Agent Engineering

Defining Agents, Why now, and why Agents are the biggest opportunity for AIEs

Mar 24, 2025

This post contains elaborations on swyx’s 2025 AI Engineer Summit keynote, which also serves as a cohesive overview of a selection of Agents talks from the conference which link-clickers can preview. You can find the original video and slides here.

If you enjoyed our Claude Plays Pokemon Lightning pod, we are doubling down with a Claude Plays Pokemon hackathon with David from Anthropic! Sign up here.

When we first asked ourselves what we’d do differently from Summit 2023 and WF 2024, the answer was a clearer focus1 on practical2 examples and techniques. After some debate, we finally decided to take “agent engineering” head on.

First thing in discussing agents, we have to do the simple task of defining agents.

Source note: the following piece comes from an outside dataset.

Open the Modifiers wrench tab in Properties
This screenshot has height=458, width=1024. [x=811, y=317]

Defining Agents: A Linguistic Approach

Simon Willison, everyone’s favorite guest on LS and 2023 and 2024 AI Engineer keynoter, loves asking people on their agent definitions. It is an open secret that nobody agrees, and therefore debates about agent problems and frameworks are near-impossible since you can set the bar as low or as high as you want. Your choice of word is also strongly determined by your POV: Intentionally or not, people always overemphasize where they start from and trivialize every perspective that doesn’t.

In fact, even within OpenAI the definitions disagree — in day 1 of the conference OpenAI released a new working definition for the Agents SDK:

An agent is an Al application consisting of
a model equipped with
instructions that guide its behavior,
access to tools that extend its capabilities,
encapsulated in a runtime with a dynamic lifecycle.

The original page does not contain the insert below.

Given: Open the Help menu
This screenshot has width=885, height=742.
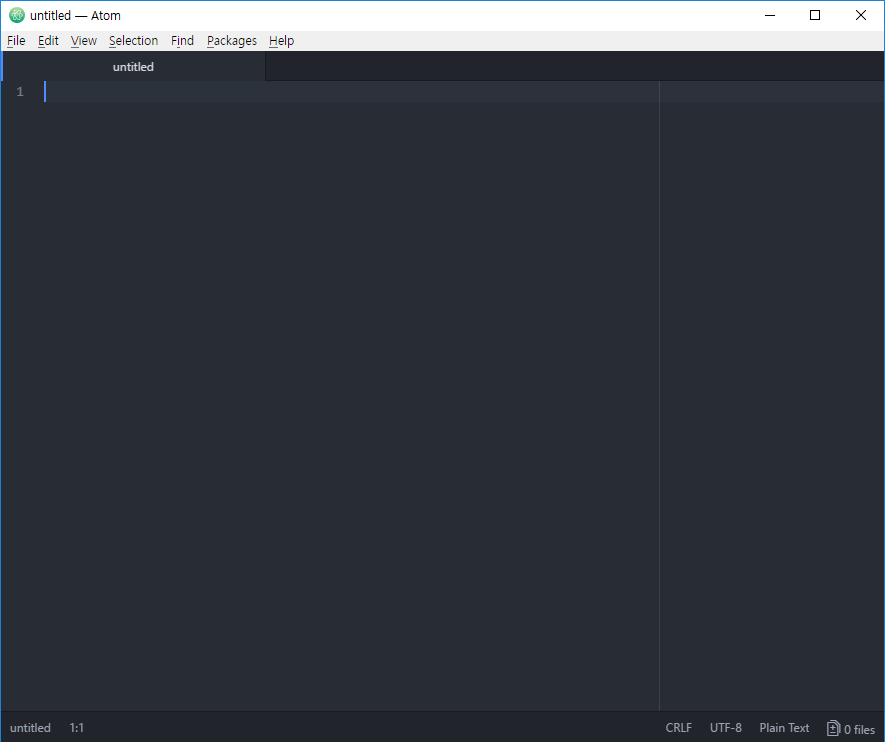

We’ll acronymize this as “TRIM”, but note what it DOESN’T say compared to OpenAI’s own Lilian Weng (now co-founder of Thinking Machines with Mira Murati) in her post:

Agent = LLM + memory + planning skills + tool use

Everyone agrees on Models and Tools, but TRIM forgets planning and memory, and Lilian takes prompts and runtime orchestration for granted.

Achieving common understanding of a word is not a technical matter; but a linguistic one. And the most robust approach is descriptive, not prescriptive. Aka, achieving a fully spanning (maybe MECE) understanding of how every serious party defines the word. Simon has collected over 250 replies — so I did the last-mile of reading through all the groupings and applying human judgment…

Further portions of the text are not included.